▶ **THE TASK**:
Which lines below hold the word "pixels"? Copy all of them.

▶ **RAW DATA**:
+--

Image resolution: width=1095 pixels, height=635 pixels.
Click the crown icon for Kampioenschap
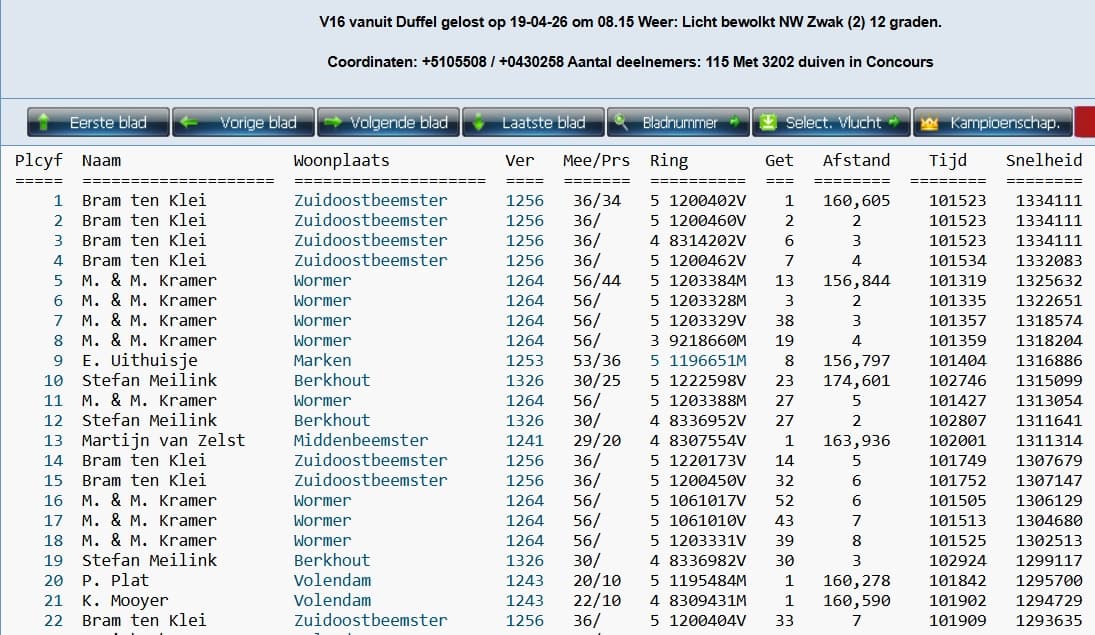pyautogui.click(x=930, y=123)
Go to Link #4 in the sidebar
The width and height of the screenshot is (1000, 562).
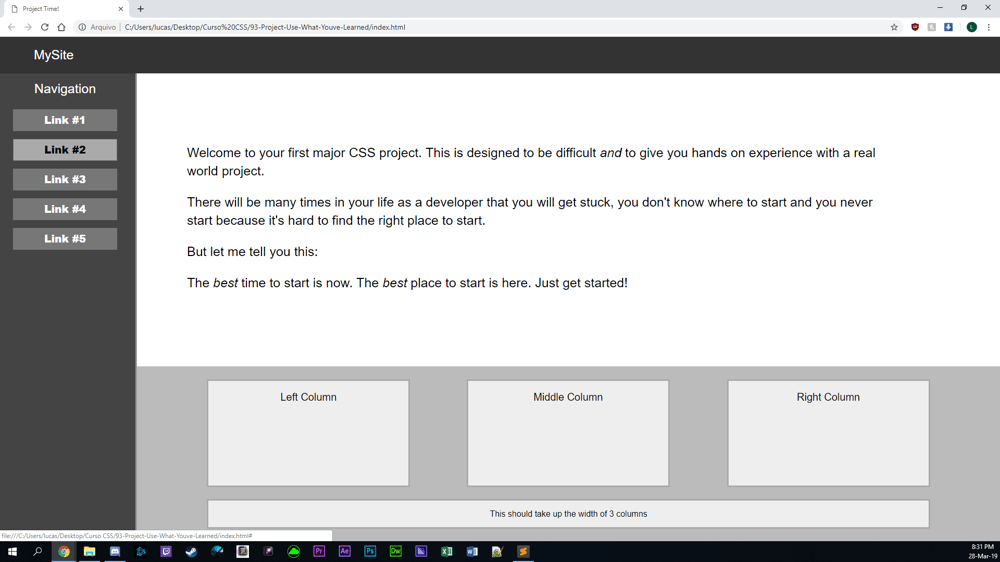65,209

+--

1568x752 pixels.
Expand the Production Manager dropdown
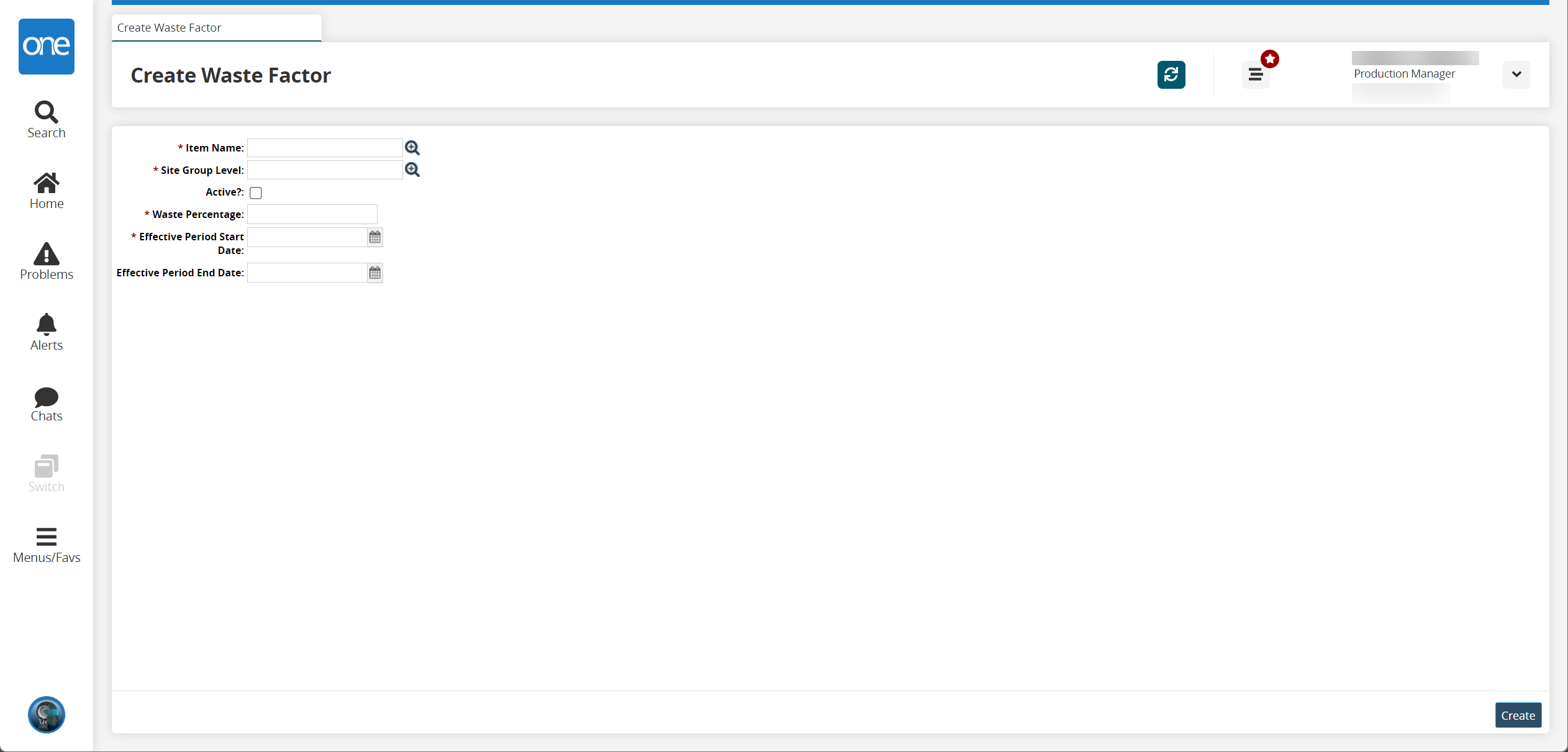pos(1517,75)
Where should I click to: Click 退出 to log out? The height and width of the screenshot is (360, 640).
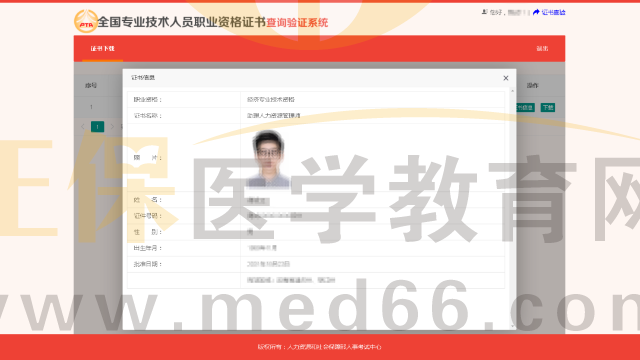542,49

+--

▶ **ANSWER TO THE EXERCISE**:
Image resolution: width=1095 pixels, height=635 pixels.
1568x752 pixels.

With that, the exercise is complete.